# Any gamers between Orrum/Lumberton and Fayetteville, NC?



## Green Knight (May 24, 2005)

Well, as it so happens, I'll be moving up to the Orrum/Lumberton area in a handful of months, and so I thought I'd post this to see if there were any actual gamers, there, or if North Carolina was even more bereft of gamers then Miami is. So any gamers up there? 

As for Fayetteville, that's about 45 minutes out of Lumberton, but given my prospects, I would be perfected willing to drive up to one hour, away, so long as I could find a regular game to join. Anyway, thanks for the help.


----------



## Shallown (May 24, 2005)

Check out the hobbit in Fayetteville.
If it still around (was a year ago) 

They use to keep a board up with game contact info and they are good people.

Haven't played around there in a long while but I gre up there and there is plenty of gaming with Fort bragg there and such.

Later


----------



## Green Knight (May 25, 2005)

Got a link to their website? I can't find it.


----------



## Shallown (May 25, 2005)

I doubt they have one. They were not much for high tech when I knew them. A very family like establishment.

PHone number is  910-864-3155

Address is 6111-A Yadkin Road 
Easy to find if its in the same plaace which it sounds like it is.

later


----------



## Green Knight (May 25, 2005)

Shallown said:
			
		

> I doubt they have one. They were not much for high tech when I knew them. A very family like establishment.






> They use to keep a board up with game contact info and they are good people.




Talk about your brain farts. For some reason, my mind interpreted that as "message board", and I thought that it'd have an attached web site, so I could check out what kind of stuff they carried. Whoops. 

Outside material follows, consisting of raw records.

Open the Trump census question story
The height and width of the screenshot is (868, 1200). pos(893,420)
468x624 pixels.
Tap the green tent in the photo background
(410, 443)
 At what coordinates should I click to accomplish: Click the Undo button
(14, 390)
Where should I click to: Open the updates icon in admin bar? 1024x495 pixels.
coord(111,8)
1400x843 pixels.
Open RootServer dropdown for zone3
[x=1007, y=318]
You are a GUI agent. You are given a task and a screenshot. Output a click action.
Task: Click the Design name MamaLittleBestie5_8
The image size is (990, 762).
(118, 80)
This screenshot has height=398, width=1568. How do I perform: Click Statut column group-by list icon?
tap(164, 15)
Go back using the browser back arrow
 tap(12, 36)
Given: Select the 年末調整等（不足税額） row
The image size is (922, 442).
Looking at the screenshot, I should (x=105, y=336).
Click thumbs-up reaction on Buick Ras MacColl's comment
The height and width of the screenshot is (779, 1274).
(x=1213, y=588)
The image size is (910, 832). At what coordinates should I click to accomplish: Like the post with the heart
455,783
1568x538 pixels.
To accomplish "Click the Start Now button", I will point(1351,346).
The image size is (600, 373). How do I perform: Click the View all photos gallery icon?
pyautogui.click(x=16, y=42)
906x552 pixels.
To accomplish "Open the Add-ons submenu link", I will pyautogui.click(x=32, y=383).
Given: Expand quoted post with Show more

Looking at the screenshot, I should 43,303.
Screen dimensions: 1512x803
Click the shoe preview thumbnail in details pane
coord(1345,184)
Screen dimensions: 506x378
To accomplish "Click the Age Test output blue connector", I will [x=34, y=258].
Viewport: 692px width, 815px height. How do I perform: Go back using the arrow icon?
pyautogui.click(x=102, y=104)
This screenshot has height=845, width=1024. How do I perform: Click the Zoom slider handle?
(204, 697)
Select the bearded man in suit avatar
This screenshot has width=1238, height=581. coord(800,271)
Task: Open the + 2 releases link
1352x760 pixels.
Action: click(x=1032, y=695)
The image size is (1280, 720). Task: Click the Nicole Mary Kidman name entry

Anyway, thanks again for the info.


----------



## Green Knight (May 25, 2005)

Damn, I just realized this. I'm not gonna be able to play Living Greyhawk in the Principality of Ulek, anymore. This sucks. I really liked the PoU. The whole bit with dwarves dominating the nation and the perpetual threat of Turrosh Mak was pretty cool. Now I'm gonna be replacing that for the Gran March, which I know next to nothing about. :\ Oh well. Here's hoping the Gran March is half as interesting as the Principality of Ulek.


----------